If we chose to use the natural method in countries such as Indonesia, Guatemala or Colombia, we would consider ourselves crazy, because they are countries that traditionally treat coffee with the washing method, having large quantities of freshwater available all year round and rates of humidity so high as to make it impossible to dry the coffee drupes in the sun without generating fermented and defective beans.

This does not mean that the natural processing method is less valid and this is demonstrated by the high quality of natural coffees produced in Brazil and some countries of East Africa. Countries characterized by drier climates and which do not have sufficient water sources to process coffee with water, traditionally choose the natural process.

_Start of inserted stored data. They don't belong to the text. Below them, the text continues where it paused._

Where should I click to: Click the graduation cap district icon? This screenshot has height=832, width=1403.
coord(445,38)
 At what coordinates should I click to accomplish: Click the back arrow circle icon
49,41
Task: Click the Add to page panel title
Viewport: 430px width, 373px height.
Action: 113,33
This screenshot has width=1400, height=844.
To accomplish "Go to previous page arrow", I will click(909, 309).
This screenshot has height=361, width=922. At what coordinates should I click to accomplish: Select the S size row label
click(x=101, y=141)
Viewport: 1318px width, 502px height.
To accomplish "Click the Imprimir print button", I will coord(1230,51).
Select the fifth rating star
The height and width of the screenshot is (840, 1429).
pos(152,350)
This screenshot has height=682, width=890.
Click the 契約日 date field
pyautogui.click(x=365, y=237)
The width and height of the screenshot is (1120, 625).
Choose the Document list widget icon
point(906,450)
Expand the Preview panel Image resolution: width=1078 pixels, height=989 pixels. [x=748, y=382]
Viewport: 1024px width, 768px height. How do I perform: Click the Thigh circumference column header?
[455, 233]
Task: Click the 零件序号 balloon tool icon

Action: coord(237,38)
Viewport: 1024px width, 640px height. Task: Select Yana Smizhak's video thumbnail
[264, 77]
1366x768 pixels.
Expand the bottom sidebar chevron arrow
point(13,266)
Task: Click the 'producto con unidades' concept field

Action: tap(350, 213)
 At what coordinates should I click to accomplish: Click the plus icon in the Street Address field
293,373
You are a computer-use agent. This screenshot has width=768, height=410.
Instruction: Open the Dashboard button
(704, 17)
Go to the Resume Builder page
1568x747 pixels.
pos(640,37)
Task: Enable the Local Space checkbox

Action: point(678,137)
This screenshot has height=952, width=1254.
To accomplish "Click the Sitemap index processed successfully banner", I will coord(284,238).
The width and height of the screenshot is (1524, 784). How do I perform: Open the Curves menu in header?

With the processing of the beans, the complex chemical-physical modification begins, which will produce a surprising variety of flavors and smells of the different types of coffee in the cup. In general, a natural coffee from the Arabica plant has a uniform and thick cream, hazelnut-colored with slight streaks of a darker color. The taste is not very acidic, with sweet and bitter notes, rather full-bodied and has an aftertaste that recalls the smells of bread and pastry products. While a grain of Arabica, that has undergone the washing process, produces instantly a light hazelnut colored cream, more striped and quite thick but not very consistent. The acidic taste is more accentuated, the sweetness prevails over bitterness, the coffee is not very full-bodied and has a floral and fruity aftertaste.